The National Center for Advancing Translational Sciences (NCATS) and the National Institute of Diabetes, Digestive and Kidney Diseases (NIDDK) recently awarded a third five-year cycle of funding to support the Nephrotic Syndrome Study Network (NEPTUNE), a member of the Rare Diseases Clinical Research Network (RDCRN).

The RDCRN, an NCATS initiative, includes 20 rare disease consortia, which all strive to identify the causes, risks of progression and potential new therapies for a broad spectrum of diseases.

NEPTUNE strives to meet the urgent need to match patients to therapies that can effectively treat their rare kidney diseases.

The program recruits patients with the rare diseases Focal and Segmental Glomerulosclerosis (FSGS), Minimal Change Disease (MCD), and Membranous Nephropathy (MN), which present as Nephrotic Syndrome (NS).

These diseases often cause serious complications and loss of kidney function, causing immeasurable suffering to patients and their families, not only from the diseases themselves, but also from the side effects of the medications used to treat them.

Because the current way of diagnosing and classifying these diseases does not fully capture the biologic cause of an individual’s unique disease, patients and their physicians are left frustrated by an unpredictable response to therapy and exposure to potentially unnecessary medication side effects.

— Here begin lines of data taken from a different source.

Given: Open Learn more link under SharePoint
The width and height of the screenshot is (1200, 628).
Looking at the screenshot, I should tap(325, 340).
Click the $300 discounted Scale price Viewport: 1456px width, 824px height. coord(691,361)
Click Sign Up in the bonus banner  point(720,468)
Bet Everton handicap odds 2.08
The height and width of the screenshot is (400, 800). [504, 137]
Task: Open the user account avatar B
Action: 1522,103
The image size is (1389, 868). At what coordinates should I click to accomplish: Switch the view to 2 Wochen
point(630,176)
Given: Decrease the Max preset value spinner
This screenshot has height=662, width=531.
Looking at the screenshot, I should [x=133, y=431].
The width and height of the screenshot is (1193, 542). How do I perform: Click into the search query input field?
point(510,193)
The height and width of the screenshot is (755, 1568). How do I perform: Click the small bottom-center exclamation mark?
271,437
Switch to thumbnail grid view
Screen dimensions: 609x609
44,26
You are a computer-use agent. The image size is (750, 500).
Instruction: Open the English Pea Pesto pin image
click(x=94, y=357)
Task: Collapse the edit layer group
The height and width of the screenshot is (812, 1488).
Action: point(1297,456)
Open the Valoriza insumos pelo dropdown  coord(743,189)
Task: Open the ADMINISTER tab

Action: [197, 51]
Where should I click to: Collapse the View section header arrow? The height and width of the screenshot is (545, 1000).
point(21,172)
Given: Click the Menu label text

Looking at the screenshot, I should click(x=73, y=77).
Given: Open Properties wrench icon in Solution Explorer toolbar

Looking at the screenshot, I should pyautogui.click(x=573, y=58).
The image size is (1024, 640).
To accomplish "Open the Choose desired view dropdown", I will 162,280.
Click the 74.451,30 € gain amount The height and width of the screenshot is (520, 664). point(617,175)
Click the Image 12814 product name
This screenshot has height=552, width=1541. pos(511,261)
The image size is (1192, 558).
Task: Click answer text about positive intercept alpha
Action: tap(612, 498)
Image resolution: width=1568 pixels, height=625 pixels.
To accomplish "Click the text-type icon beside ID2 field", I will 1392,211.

To change this, NEPTUNE has brought together physician scientists at 38 enrolling centers in the U.S. and Canada, along with patient advocacy groups, NephCure Kidney International and the Halpin Foundation, to bring the latest advances in research to patients. The main coordinating center of the study is housed at U-M.

Over the past 10 years, NEPTUNE has established a rich translational and clinical research infrastructure with more than 750 carefully characterized study participants. The program aims to understand how patients are affected by NS in all its complexity and has captured information derived from medical history information from the patients and their charts, biopsy tissue from patients’ kidneys, as well as blood, urine and live cell samples.

With this rich knowledge base and biological specimens, NEPTUNE now will transition from observing how NS impacts patients to finding new and effective ways to treat the disease.

Most importantly, NEPTUNE will match the disease triggers that are active in an individual patient’s kidney to targeted clinical trials in precompetitive partnerships with leading companies developing novel treatments for NS.

“This is a momentous time for our patients with nephrotic syndrome where we finally have new treatments to test,” said Matthias Kretzler, the Warner-Lambert/Parke-Davis Professor of Medicine and research professor in the U-M Department of Computational Medicine and Informatics. “It will be exciting to see if we can indeed match the right patients to the right drugs. We are so grateful for all the time and commitment from our study participants and their families over the last 10 years and will work hard to establish new treatments for this devastating disease.”